Lower baseline quality of life linked to 7% higher mortality risk in lung cancer patients
This systematic review and meta-analysis examined the association between baseline (pre-treatment) quality of life (QOL) and mortality in lung cancer patients. The study included 20,235 patients from 18 countries, drawing on data from multiple observational studies. The primary outcome was mortality, and the main exposure was baseline QOL assessed using various validated instruments. The comparator was not explicitly reported, as the analysis focused on the association between QOL scores and survival.
The primary analysis showed that lower baseline global QOL was associated with a statistically significant increase in mortality risk (HR = 1.07; 95% CI: 1.02-1.12). Similar associations were observed for physical, emotional, and social QOL domains, though specific effect sizes were not reported for these subdomains. Notably, cognitive QOL showed no significant association (HR = 0.99; 95% CI: 0.97-1.00), and FACT-G/FACT-L scores also showed no significant association (HR = 0.94; 95% CI: 0.80-1.09).
Safety and tolerability were not reported, as the study did not involve an intervention. The analysis did not include adverse events, serious adverse events, or discontinuations.
Compared to prior landmark studies in this therapeutic area, this meta-analysis confirms and quantifies the prognostic value of baseline QOL in lung cancer, which has been suggested in earlier individual studies. However, the substantial heterogeneity (I2 = 72-92%) across studies limits the precision of the pooled estimates. Variations in study design, QOL tools, and patient characteristics contributed to this heterogeneity. Additionally, stage-stratified estimates were rarely reported, making it difficult to assess whether the association differs by disease stage.
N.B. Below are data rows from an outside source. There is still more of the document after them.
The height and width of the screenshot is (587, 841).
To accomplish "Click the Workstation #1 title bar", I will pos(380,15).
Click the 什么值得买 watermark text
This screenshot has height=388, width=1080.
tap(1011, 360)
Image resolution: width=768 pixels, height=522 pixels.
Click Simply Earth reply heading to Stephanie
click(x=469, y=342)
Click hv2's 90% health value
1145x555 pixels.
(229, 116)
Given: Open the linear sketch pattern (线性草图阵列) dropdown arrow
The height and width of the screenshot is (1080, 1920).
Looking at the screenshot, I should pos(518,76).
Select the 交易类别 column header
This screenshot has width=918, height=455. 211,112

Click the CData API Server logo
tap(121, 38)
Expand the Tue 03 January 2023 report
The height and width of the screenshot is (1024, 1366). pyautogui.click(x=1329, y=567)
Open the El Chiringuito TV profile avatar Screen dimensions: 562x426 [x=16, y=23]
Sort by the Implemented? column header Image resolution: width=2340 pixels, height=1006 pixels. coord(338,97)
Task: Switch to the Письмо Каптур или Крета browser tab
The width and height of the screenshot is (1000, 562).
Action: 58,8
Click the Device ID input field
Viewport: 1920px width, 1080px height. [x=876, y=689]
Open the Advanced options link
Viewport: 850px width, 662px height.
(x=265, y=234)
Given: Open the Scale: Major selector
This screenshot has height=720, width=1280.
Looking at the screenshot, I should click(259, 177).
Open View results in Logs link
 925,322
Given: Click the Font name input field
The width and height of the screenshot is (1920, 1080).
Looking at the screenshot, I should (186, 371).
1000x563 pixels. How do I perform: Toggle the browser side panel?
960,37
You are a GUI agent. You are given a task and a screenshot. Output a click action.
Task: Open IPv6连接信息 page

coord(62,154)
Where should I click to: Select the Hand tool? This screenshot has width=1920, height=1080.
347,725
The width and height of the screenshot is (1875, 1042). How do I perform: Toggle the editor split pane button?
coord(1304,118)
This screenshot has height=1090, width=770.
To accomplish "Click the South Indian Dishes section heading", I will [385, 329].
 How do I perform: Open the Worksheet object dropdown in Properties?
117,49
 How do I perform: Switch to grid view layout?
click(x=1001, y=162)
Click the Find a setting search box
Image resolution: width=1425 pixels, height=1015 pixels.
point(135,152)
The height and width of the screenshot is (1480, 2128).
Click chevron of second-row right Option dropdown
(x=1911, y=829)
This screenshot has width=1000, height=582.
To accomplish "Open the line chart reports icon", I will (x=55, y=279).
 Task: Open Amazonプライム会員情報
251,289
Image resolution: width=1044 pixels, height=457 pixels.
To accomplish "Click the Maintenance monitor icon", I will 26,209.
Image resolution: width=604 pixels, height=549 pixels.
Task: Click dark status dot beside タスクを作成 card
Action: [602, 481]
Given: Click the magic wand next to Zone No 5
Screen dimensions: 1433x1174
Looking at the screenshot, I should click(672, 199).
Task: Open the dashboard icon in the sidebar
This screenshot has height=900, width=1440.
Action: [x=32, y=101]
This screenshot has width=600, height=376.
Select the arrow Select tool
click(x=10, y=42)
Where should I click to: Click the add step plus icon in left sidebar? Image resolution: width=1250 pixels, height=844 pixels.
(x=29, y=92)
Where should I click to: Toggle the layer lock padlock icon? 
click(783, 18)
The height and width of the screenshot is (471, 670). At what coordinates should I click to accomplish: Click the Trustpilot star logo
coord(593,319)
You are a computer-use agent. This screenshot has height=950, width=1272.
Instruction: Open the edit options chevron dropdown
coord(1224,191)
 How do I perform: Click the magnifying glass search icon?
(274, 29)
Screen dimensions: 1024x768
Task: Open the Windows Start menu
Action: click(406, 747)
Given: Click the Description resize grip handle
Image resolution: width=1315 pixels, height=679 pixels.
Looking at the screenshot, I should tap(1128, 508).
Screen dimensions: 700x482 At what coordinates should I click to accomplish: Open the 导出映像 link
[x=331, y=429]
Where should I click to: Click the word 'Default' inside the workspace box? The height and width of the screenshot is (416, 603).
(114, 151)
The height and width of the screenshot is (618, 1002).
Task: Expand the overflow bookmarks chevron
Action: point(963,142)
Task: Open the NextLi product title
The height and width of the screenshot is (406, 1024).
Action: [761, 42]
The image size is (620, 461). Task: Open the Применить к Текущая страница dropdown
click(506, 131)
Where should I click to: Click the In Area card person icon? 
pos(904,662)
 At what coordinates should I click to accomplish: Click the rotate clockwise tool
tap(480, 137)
Key methodological limitations include the observational nature of the included studies, which precludes causal inference. The association between baseline QOL and mortality may be confounded by disease severity, comorbidities, or other unmeasured factors. The high heterogeneity also suggests that the true effect may vary across populations and settings.
Clinically, these results suggest that baseline QOL assessment may provide prognostic information beyond traditional clinical factors. However, clinicians should interpret this association cautiously and not assume that improving QOL will necessarily reduce mortality. The findings underscore the need for standardized methodologies in future research to address heterogeneity and enhance evidence quality.
Several questions remain unanswered. The mechanisms linking QOL to survival are unclear, and whether interventions that improve QOL can improve survival has not been established. Future studies should stratify by disease stage and use consistent QOL instruments to allow for more robust comparisons.